### Given instruction 1:
Copy the passage of the rugby match report between "But, with the" and "immediately after half-time.", inclusive.
Article start
England B . . . . . . . . . . . . . . . . . . .18
ONE MINUTE Jack Rowell was saying there was nothing wrong with the referee and the next Stuart Barnes was laying into Colin Hawke with a venom that cracked the veneer of discretion England had maintained throughout the fuss over the inflicting of Victor Ubogu's ear injury a week earlier.
The diatribe would have carried more weight if England B had won yesterday's second rugby union international here at Counties Stadium. Then they could not have been accused of whingeing, which is probably why Rowell, the coach, preferred to keep his counsel.
But, with the series lost 2-0, Barnes could not restrain himself, accusing one of New Zealand's international officials of bias and of missing countless infractions by his own countrymen. It was imperative, he said, that neutral referees were appointed to games of such importance, just as they are to B internationals in Europe.
The captain's humour was not helped by having a personal try, shown by television to have been perfectly valid, disallowed, nor by Hawke's award of a dubious try to New Zealand in injury time, nor by the plethora of undetected New Zealand knock-ons, nor by England's steady decline from the 18-9 lead they held immediately after half-time.
Article end
### Given instruction 2:
Repeat all of the rows below word for word, leaving out the pictures.
Listed records start
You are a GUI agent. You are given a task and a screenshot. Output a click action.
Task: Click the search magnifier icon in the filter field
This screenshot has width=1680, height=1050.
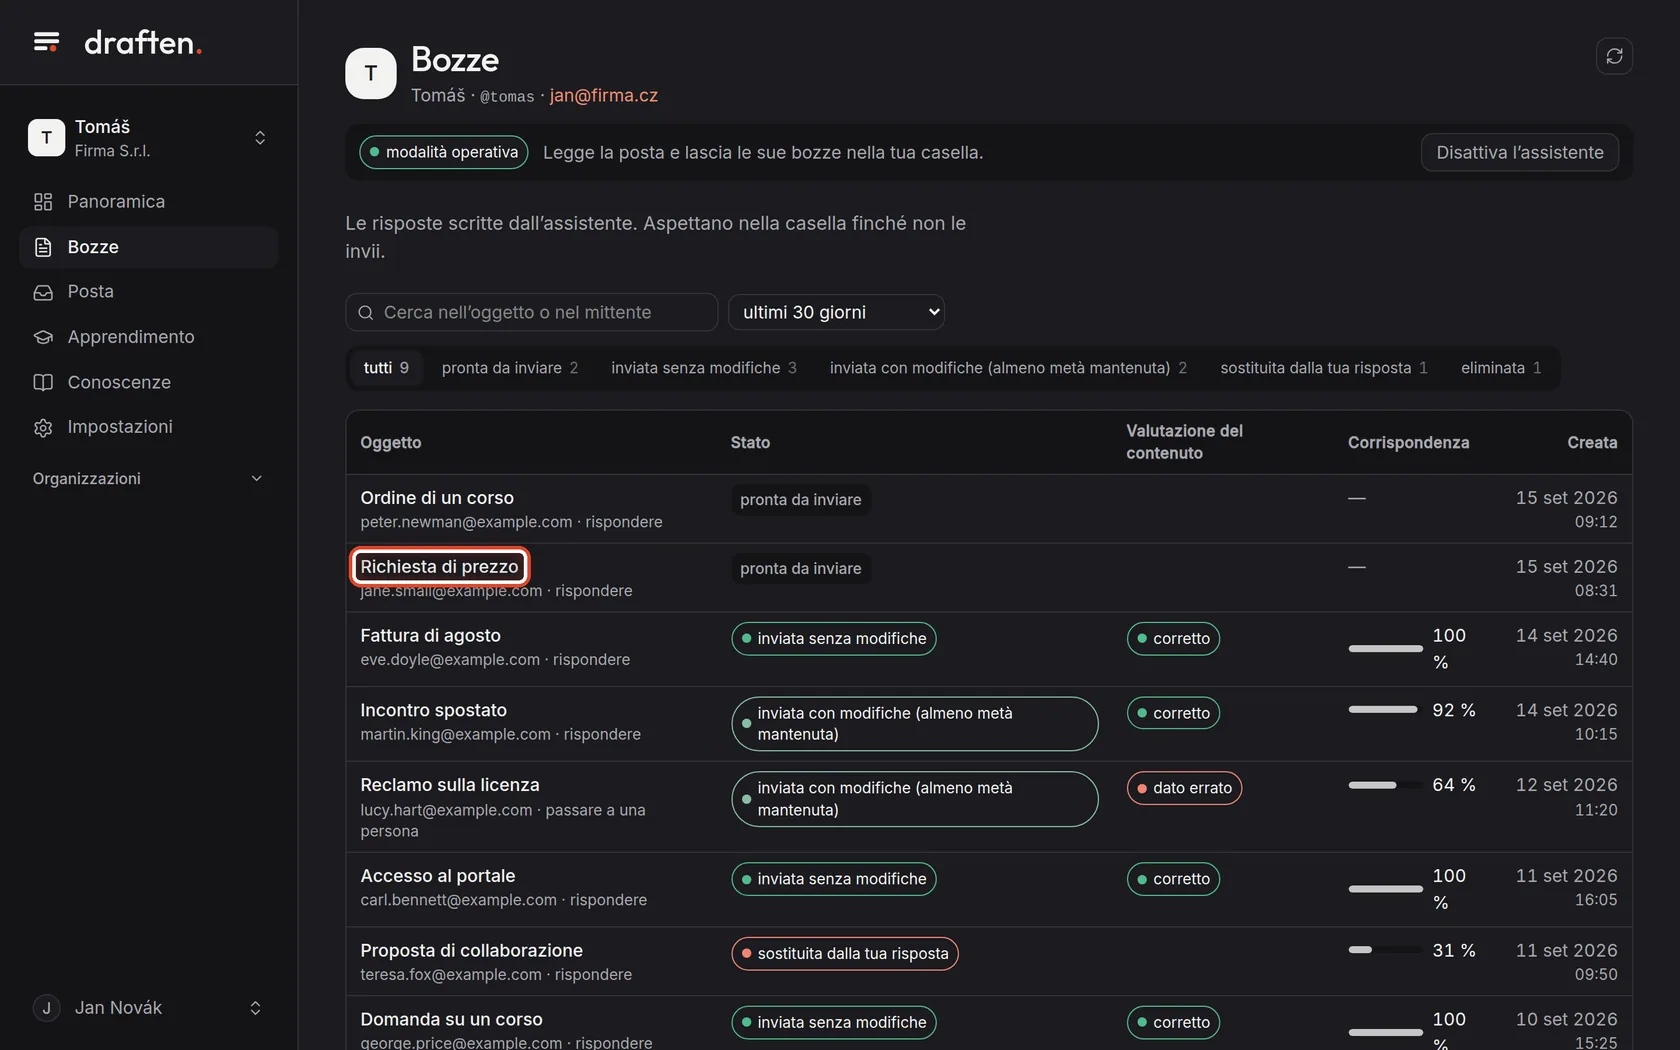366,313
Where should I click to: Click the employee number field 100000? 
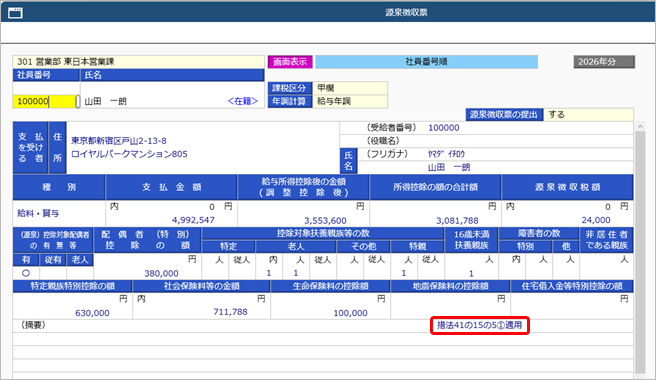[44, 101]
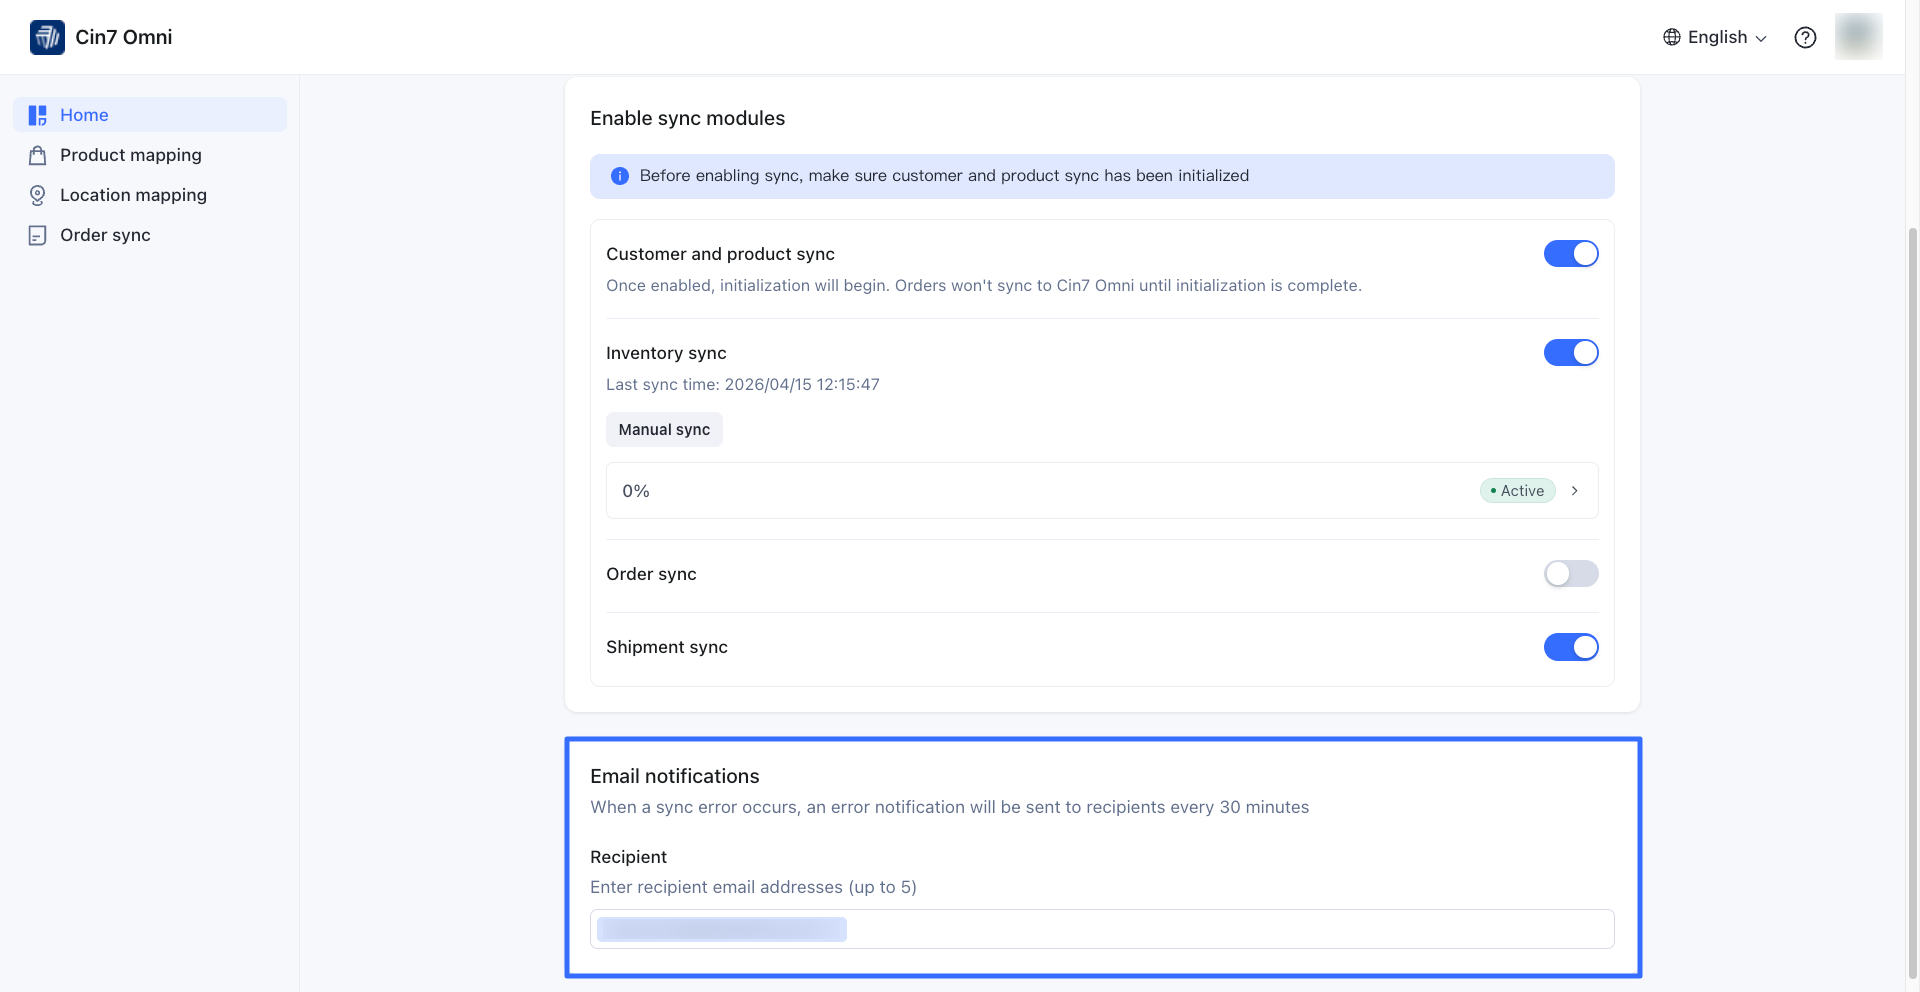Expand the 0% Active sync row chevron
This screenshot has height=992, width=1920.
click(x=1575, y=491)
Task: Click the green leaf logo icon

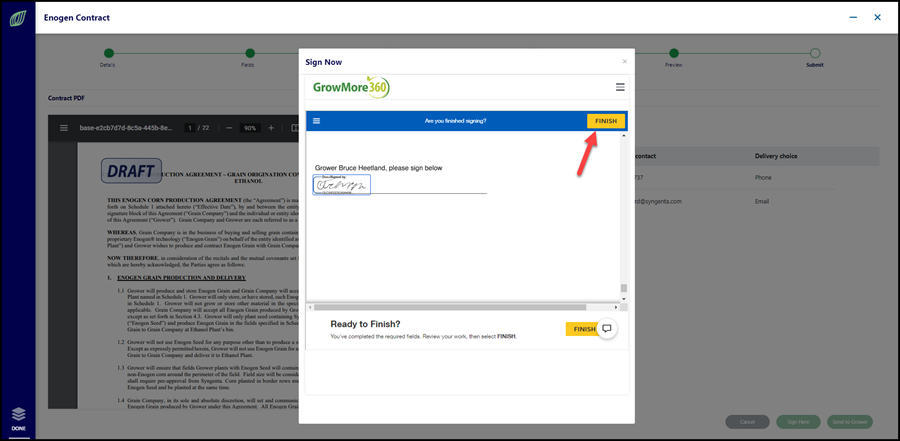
Listed records end
### Written response 1:
But, with the series lost 2-0, Barnes could not restrain himself, accusing one of New Zealand's international officials of bias and of missing countless infractions by his own countrymen. It was imperative, he said, that neutral referees were appointed to games of such importance, just as they are to B internationals in Europe.
The captain's humour was not helped by having a personal try, shown by television to have been perfectly valid, disallowed, nor by Hawke's award of a dubious try to New Zealand in injury time, nor by the plethora of undetected New Zealand knock-ons, nor by England's steady decline from the 18-9 lead they held immediately after half-time.

### Written response 2:
You are a GUI agent. You are given a task and a screenshot. Output a click action.
Task: Click the search magnifier icon in the filter field
This screenshot has width=1680, height=1050.
366,313
Where should I click to: Click the employee number field 100000? 
[44, 101]
Expand the 0% Active sync row chevron
This screenshot has height=992, width=1920.
click(x=1575, y=491)
Task: Click the green leaf logo icon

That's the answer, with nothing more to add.